Friday, November 22, 2013

Ruth's Chris Sweet Potato Casserole

Oh my heck, I'm so sorry, guys.  I have been SO BUSY.  We just bought a house, and it flooded, and all of the appliances were broken...yeah.  Good times; good times.

So, kay.  My sis asked for this recipe, and I thought that, since I need to type it up anyways, I might as well put it on here!  Woot!  This is a Thanksgiving must-have.
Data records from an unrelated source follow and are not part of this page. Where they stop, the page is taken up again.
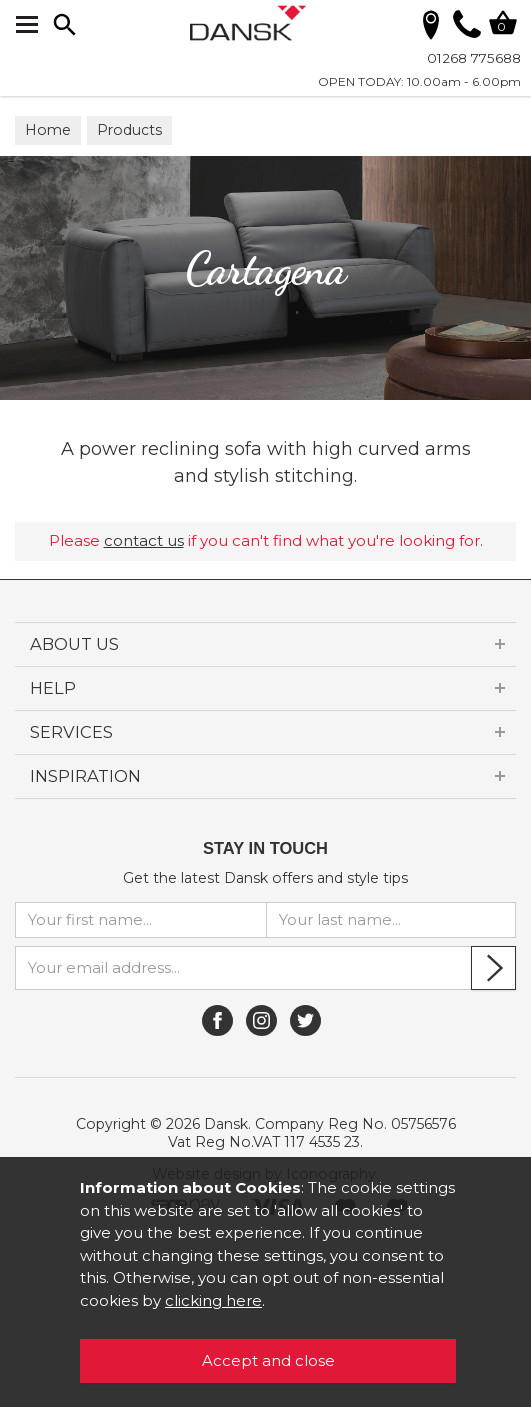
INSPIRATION (85, 776)
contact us (144, 540)
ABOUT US (74, 644)
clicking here (213, 1300)
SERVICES (71, 732)
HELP (53, 688)
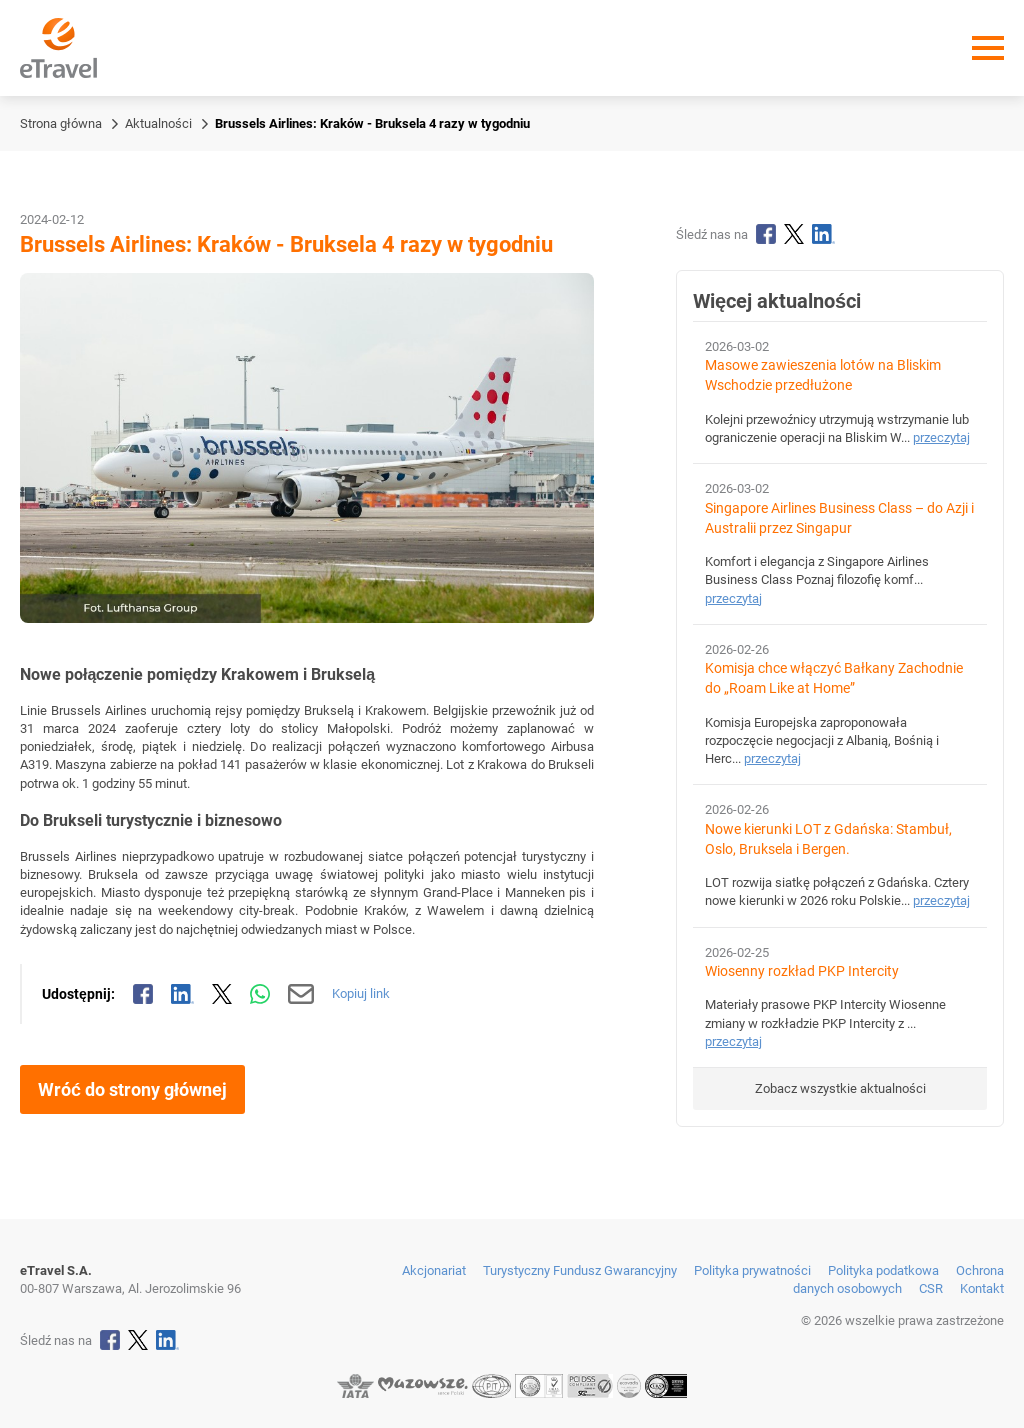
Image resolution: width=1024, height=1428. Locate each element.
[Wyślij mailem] (301, 994)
Ruth's Chris Special Sweet Potato Casserole
Serves:12

For the crust:
1 cup brown sugar
1/3 cup flour
1 cup chopped pecans
1/3 stick of butter, melted

For the sweet potato mixture:
3 cups mashed sweet potatoes
1 cup sugar
1/2 tsp. salt
1 tsp. vanilla
2 eggs, well-beaten
1 stick butter, melted

Preheat oven to 350 degrees.

To prepare the sweet potatoes, peel them, chop them into big pieces, and boil them for 35 minutes.  Drain them, then mash them.

Combine brown sugar, flour, nuts, and butter in mixing bowl.  Set aside.
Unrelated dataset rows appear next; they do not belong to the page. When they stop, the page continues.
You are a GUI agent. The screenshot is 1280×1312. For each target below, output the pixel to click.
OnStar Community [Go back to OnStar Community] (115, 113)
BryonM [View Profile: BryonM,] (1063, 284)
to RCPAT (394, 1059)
Combine sweet potatoes, sugar, salt, vanilla, eggs, and butter in a mixing bowl.  Mix thoroughly.  Pour mixture into buttered casserole dish.  Sprinkle the surface of the sweet potato mixture evenly with the crust mixture.

Bake for 30 minutes.  Allow to set at least 30 minutes before serving.

Note:  If you pre-make this and refrigerate it, add 30 more minutes in the oven.